La seconda polarizzazione è più sottile, ma molto più pervasiva. È quella che separa chi (come me) ha il posto di lavoro e lo stipendio che non dipendono in modo diretto e immediato dalle dinamiche di mercato, perchè «garantiti dalla mano pubblica», e chi invece sa fin d’ora che posto di lavoro e stipendio sono messi a rischio dall’inevitabile contraccolpo economico con cui faremo i conti appena usciremo dal tunnel dell’emergenza. Questa polarizzazione non diventi l’ennesima «sorpresa prevedibile» su cui spendere fiumi di inchiostro e litigare nei talk show televisivi tra fazioni opposte: si faccia qualcosa adesso o almeno ci si sforzi per lanciare un segnale forte. Come farlo? Chi ha uno stipendio pubblico più che
adeguato rispetto alle proprie esigenze si renda disponibile per un «prelievo volontario e temporaneo dallo stipendio», mettendolo a disposizione di chi, senza colpa, rischia il collasso personale, familiare o aziendale. Se a questa azione di «cittadinanza attiva» si aggiungessero anche tutte le persone benestanti a prescindere dalla natura del datore di lavoro, avremmo fatto una cosa buona e giusta.

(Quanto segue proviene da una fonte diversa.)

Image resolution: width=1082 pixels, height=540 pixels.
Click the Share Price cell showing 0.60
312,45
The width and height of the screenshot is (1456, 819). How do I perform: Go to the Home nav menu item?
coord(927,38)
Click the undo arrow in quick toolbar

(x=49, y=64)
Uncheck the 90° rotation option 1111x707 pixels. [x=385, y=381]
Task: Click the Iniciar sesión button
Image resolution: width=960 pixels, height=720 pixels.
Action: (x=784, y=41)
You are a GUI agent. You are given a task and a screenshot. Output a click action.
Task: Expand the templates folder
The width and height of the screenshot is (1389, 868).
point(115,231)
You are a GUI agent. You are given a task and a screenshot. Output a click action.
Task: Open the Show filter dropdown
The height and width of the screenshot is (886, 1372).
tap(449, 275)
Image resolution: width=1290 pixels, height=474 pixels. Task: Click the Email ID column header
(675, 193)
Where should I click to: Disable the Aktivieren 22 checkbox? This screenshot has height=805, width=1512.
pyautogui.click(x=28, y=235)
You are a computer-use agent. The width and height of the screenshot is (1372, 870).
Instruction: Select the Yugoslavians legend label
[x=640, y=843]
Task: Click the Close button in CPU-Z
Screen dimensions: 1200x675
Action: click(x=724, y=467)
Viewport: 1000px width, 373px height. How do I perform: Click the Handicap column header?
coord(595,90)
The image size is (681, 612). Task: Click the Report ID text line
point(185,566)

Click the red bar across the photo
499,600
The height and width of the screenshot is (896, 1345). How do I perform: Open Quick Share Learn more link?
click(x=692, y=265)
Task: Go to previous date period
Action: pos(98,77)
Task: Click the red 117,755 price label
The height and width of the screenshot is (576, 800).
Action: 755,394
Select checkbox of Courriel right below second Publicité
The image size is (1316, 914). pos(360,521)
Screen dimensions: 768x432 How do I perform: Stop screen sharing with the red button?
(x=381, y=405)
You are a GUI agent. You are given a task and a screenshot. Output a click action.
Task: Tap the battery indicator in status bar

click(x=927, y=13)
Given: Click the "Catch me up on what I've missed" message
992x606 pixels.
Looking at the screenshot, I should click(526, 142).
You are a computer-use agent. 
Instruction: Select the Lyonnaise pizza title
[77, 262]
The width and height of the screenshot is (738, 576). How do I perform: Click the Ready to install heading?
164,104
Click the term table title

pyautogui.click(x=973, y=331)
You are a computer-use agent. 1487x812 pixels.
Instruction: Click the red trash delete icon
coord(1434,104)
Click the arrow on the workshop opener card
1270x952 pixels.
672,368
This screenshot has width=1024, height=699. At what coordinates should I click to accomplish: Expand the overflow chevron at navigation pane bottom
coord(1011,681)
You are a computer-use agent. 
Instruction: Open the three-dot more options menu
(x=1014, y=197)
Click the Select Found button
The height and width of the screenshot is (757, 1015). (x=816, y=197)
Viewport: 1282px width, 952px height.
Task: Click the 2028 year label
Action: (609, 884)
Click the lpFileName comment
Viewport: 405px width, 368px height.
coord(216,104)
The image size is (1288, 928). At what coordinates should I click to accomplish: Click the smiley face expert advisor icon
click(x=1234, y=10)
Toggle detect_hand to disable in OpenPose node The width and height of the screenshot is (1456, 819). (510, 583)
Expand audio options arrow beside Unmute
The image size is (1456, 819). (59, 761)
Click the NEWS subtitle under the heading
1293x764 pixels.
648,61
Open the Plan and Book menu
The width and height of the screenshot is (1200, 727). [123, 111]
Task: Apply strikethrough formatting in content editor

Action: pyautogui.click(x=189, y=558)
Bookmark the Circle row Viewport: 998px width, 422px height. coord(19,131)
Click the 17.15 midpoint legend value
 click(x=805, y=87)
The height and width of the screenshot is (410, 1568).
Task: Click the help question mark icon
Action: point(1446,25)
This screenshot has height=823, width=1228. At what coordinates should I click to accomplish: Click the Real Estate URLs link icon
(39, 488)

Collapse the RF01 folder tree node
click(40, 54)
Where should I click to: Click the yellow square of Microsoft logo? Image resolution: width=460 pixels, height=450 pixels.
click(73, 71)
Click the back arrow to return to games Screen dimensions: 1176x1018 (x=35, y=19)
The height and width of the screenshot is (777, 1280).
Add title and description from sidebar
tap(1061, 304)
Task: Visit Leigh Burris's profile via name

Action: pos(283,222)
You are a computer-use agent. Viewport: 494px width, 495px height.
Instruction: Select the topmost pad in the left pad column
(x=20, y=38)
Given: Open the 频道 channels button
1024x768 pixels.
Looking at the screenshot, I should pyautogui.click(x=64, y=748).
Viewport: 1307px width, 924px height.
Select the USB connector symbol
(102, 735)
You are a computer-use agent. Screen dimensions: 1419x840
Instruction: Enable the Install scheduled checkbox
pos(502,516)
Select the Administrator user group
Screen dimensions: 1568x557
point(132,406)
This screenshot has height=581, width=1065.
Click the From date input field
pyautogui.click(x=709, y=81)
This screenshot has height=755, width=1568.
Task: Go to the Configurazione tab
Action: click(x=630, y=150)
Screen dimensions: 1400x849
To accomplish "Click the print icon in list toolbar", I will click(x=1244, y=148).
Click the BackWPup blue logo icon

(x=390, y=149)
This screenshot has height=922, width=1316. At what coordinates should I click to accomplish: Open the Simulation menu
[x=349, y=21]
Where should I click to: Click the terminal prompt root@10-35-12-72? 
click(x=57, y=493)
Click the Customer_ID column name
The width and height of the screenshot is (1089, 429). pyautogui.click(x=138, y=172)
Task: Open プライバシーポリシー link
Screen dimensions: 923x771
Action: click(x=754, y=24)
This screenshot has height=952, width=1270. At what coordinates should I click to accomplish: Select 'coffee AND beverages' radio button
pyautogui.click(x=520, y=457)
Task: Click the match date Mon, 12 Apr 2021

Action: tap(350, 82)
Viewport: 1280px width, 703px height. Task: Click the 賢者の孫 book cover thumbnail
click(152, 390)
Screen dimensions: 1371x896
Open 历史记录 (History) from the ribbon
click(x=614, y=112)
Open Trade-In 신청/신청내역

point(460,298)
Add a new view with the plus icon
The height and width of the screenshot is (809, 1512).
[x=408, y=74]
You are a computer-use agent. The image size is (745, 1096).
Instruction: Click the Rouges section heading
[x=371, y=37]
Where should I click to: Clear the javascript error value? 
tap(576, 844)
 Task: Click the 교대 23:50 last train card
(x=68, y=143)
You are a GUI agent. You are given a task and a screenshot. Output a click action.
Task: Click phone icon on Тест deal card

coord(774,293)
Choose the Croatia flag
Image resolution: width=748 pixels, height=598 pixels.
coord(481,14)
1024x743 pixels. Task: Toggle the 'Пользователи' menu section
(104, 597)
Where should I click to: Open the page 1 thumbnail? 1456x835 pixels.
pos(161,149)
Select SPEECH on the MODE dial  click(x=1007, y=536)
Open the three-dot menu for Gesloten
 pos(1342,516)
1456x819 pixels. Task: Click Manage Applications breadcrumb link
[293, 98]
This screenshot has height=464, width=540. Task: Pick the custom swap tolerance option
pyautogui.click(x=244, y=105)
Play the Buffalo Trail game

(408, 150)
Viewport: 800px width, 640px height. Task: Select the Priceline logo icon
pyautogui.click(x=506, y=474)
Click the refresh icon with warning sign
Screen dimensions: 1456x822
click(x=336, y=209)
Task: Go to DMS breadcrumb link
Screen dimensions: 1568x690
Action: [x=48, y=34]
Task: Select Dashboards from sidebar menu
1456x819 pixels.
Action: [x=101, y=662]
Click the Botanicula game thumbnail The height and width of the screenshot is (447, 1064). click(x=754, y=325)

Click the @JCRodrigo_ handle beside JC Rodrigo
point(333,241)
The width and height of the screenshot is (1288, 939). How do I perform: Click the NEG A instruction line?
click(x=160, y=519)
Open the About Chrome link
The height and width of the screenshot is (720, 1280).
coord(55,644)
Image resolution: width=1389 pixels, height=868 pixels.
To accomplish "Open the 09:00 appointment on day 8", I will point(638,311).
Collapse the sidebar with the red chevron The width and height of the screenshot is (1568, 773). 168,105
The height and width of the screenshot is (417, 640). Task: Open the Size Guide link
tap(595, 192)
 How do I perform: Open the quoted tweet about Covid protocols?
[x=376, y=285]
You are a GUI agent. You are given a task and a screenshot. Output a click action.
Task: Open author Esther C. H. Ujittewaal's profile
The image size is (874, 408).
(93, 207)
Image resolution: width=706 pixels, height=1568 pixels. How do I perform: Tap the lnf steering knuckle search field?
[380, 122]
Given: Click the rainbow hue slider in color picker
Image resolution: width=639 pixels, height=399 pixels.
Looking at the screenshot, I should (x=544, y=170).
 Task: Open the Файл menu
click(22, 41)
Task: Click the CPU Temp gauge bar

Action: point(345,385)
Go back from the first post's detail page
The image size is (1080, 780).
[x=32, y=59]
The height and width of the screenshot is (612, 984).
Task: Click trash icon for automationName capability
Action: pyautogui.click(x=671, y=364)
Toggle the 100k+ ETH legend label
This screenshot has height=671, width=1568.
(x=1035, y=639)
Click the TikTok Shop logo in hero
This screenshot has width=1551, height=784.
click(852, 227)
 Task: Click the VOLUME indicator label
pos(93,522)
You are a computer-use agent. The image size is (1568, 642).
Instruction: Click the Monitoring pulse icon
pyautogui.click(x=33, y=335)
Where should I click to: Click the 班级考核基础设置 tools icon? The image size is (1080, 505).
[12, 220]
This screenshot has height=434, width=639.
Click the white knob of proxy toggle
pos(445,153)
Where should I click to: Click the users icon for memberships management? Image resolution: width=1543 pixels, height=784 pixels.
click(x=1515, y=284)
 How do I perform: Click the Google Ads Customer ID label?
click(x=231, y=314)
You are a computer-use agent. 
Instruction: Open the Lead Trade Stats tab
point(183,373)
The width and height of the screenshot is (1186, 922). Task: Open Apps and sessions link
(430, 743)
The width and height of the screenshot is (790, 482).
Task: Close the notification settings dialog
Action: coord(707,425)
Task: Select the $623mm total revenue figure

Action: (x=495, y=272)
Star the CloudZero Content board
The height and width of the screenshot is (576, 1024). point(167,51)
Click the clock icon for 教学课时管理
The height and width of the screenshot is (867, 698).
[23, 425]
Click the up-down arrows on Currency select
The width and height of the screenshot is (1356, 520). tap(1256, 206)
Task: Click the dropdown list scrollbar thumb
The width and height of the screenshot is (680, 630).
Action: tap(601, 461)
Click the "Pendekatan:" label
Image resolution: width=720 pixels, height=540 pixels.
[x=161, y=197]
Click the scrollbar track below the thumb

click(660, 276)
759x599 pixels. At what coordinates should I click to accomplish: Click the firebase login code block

Nell’ultima settimana, quando c’è stato chi ha provato a indicare il nostro Paese come l’«untore del mondo», parecchie persone hanno espresso pubblicamente l’orgoglio di essere italiani evocando e facendo girare video che narrano l’estro, l’ingegno, la creatività e la bellezza che il popolo italiano ha reso disponibili al mondo intero nelle lettere, nelle arti, nelle istituzioni e nelle imprese. È tutto giusto, ma non è abbastanza, perché si allude a valori che sono distanti da ciò che serve oggi in una situazione mai vista prima, in cui letteralmente è cambiato tutto e non si sa cosa succederà nei prossimi giorni. Oggi, servono azioni plug&play.